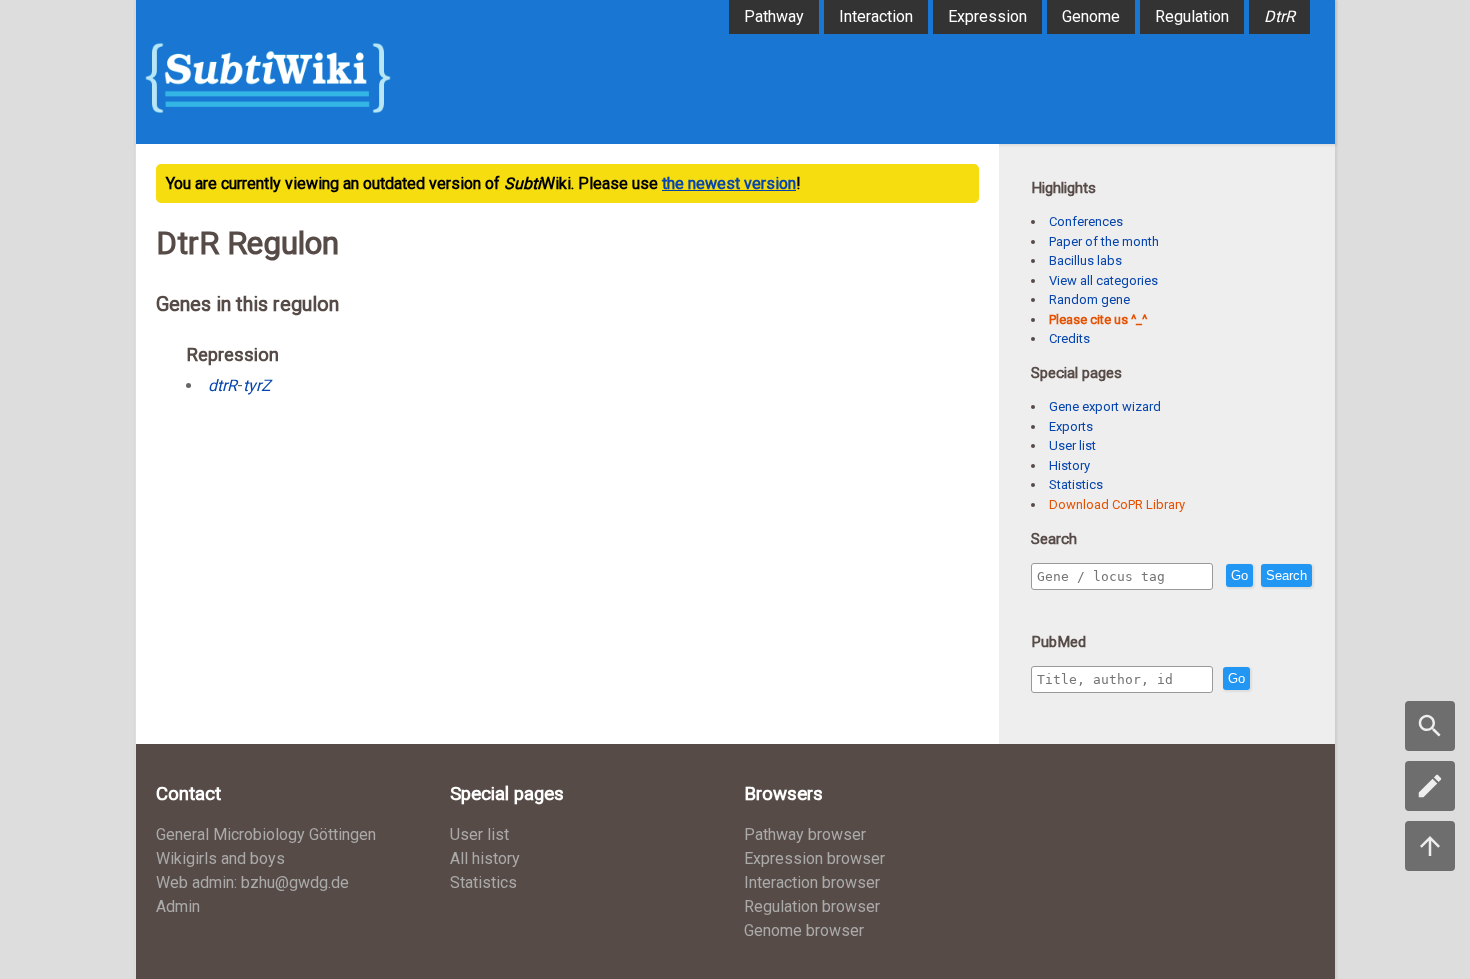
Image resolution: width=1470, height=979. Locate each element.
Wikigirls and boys (220, 858)
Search (1286, 575)
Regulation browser (812, 906)
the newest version (729, 183)
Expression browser (814, 858)
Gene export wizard (1105, 406)
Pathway (774, 16)
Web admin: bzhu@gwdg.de (252, 882)
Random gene (1089, 299)
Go (1239, 575)
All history (485, 858)
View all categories (1103, 280)
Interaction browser (812, 882)
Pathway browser (805, 834)
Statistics (1076, 484)
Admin (178, 906)
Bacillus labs (1085, 260)
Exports (1071, 426)
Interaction (876, 16)
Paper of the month (1104, 241)
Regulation (1192, 16)
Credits (1069, 338)
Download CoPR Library (1117, 504)
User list (1072, 445)
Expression (987, 16)
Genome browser (804, 930)
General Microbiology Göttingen (266, 834)
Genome (1091, 16)
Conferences (1086, 221)
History (1069, 465)
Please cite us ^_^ (1098, 319)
----
◆ **EXERCISE DESCRIPTION**: For the span from the line containing "Gene export wizard (1105, 406)" through the last line of the entries above, transcribe each line exactly and leave out everything else.

◆ **EXERCISE ANSWER**:
Gene export wizard (1105, 406)
Pathway (774, 16)
Web admin: bzhu@gwdg.de (252, 882)
Random gene (1089, 299)
Go (1239, 575)
All history (485, 858)
View all categories (1103, 280)
Interaction browser (812, 882)
Pathway browser (805, 834)
Statistics (1076, 484)
Admin (178, 906)
Bacillus labs (1085, 260)
Exports (1071, 426)
Interaction (876, 16)
Paper of the month (1104, 241)
Regulation (1192, 16)
Credits (1069, 338)
Download CoPR Library (1117, 504)
User list (1072, 445)
Expression (987, 16)
Genome browser (804, 930)
General Microbiology Göttingen (266, 834)
Genome (1091, 16)
Conferences (1086, 221)
History (1069, 465)
Please cite us ^_^ (1098, 319)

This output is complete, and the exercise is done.